*** Opening of Provided records ***
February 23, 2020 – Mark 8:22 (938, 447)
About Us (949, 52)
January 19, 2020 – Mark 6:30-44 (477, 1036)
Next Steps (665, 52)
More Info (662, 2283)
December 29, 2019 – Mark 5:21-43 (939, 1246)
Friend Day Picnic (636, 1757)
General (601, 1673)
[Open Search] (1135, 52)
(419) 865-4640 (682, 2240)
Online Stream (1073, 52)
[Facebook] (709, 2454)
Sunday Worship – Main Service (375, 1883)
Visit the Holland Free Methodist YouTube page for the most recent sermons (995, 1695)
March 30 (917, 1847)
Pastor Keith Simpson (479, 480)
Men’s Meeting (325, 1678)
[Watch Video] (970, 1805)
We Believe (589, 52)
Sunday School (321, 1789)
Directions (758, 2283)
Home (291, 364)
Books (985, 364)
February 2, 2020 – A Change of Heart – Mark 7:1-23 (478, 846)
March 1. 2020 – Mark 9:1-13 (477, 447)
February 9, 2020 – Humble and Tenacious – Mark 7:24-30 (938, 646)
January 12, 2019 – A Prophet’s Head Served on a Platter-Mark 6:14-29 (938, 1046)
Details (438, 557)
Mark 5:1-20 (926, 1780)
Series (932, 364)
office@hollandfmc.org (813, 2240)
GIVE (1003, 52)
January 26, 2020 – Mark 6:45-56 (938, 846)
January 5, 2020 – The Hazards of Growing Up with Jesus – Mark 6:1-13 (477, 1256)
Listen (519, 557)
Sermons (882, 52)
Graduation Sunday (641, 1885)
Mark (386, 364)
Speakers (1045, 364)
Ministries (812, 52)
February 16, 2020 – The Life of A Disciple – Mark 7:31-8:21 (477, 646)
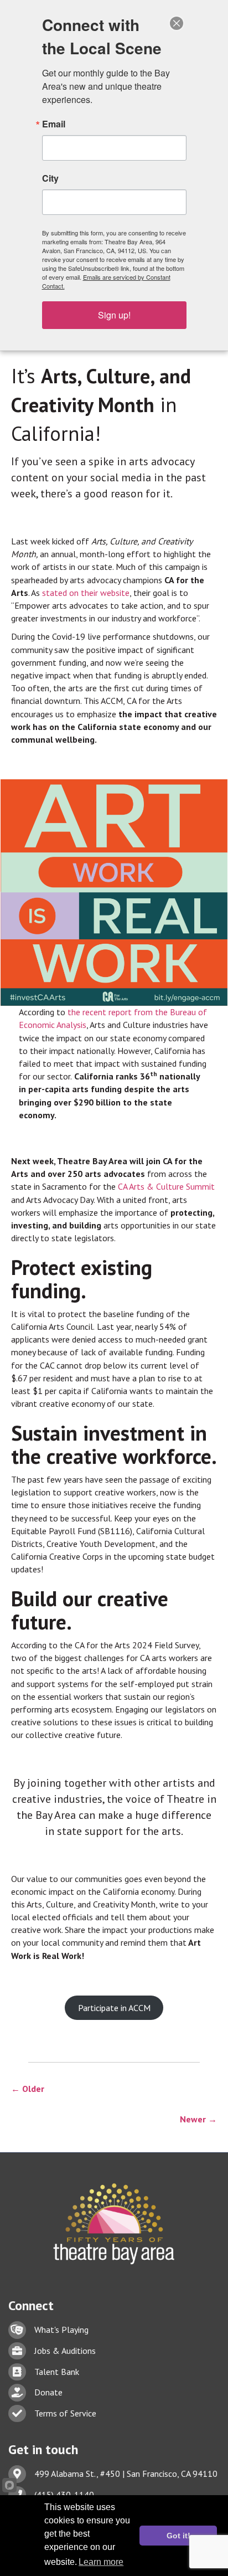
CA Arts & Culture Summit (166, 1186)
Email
*** Close of Provided records ***
What the exercise asks:
Everything in the listing except the pictures must come back exactly as written.

Response to the task:
February 23, 2020 – Mark 8:22 (938, 447)
About Us (949, 52)
January 19, 2020 – Mark 6:30-44 (477, 1036)
Next Steps (665, 52)
More Info (662, 2283)
December 29, 2019 – Mark 5:21-43 (939, 1246)
Friend Day Picnic (636, 1757)
General (601, 1673)
[Open Search] (1135, 52)
(419) 865-4640 (682, 2240)
Online Stream (1073, 52)
[Facebook] (709, 2454)
Sunday Worship – Main Service (375, 1883)
Visit the Holland Free Methodist YouTube page for the most recent sermons (995, 1695)
March 30 (917, 1847)
Pastor Keith Simpson (479, 480)
Men’s Meeting (325, 1678)
[Watch Video] (970, 1805)
We Believe (589, 52)
Sunday School (321, 1789)
Directions (758, 2283)
Home (291, 364)
Books (985, 364)
February 2, 2020 – A Change of Heart – Mark 7:1-23 (478, 846)
March 1. 2020 – Mark 9:1-13 (477, 447)
February 9, 2020 – Humble and Tenacious – Mark 7:24-30 (938, 646)
January 12, 2019 – A Prophet’s Head Served on a Platter-Mark 6:14-29 (938, 1046)
Details (438, 557)
Mark 5:1-20 (926, 1780)
Series (932, 364)
office@hollandfmc.org (813, 2240)
GIVE (1003, 52)
January 26, 2020 – Mark 6:45-56 (938, 846)
January 5, 2020 – The Hazards of Growing Up with Jesus – Mark 6:1-13 (477, 1256)
Listen (519, 557)
Sermons (882, 52)
Graduation Sunday (641, 1885)
Mark (386, 364)
Speakers (1045, 364)
Ministries (812, 52)
February 16, 2020 – The Life of A Disciple – Mark 7:31-8:21 (477, 646)
CA Arts & Culture Summit (166, 1186)
Email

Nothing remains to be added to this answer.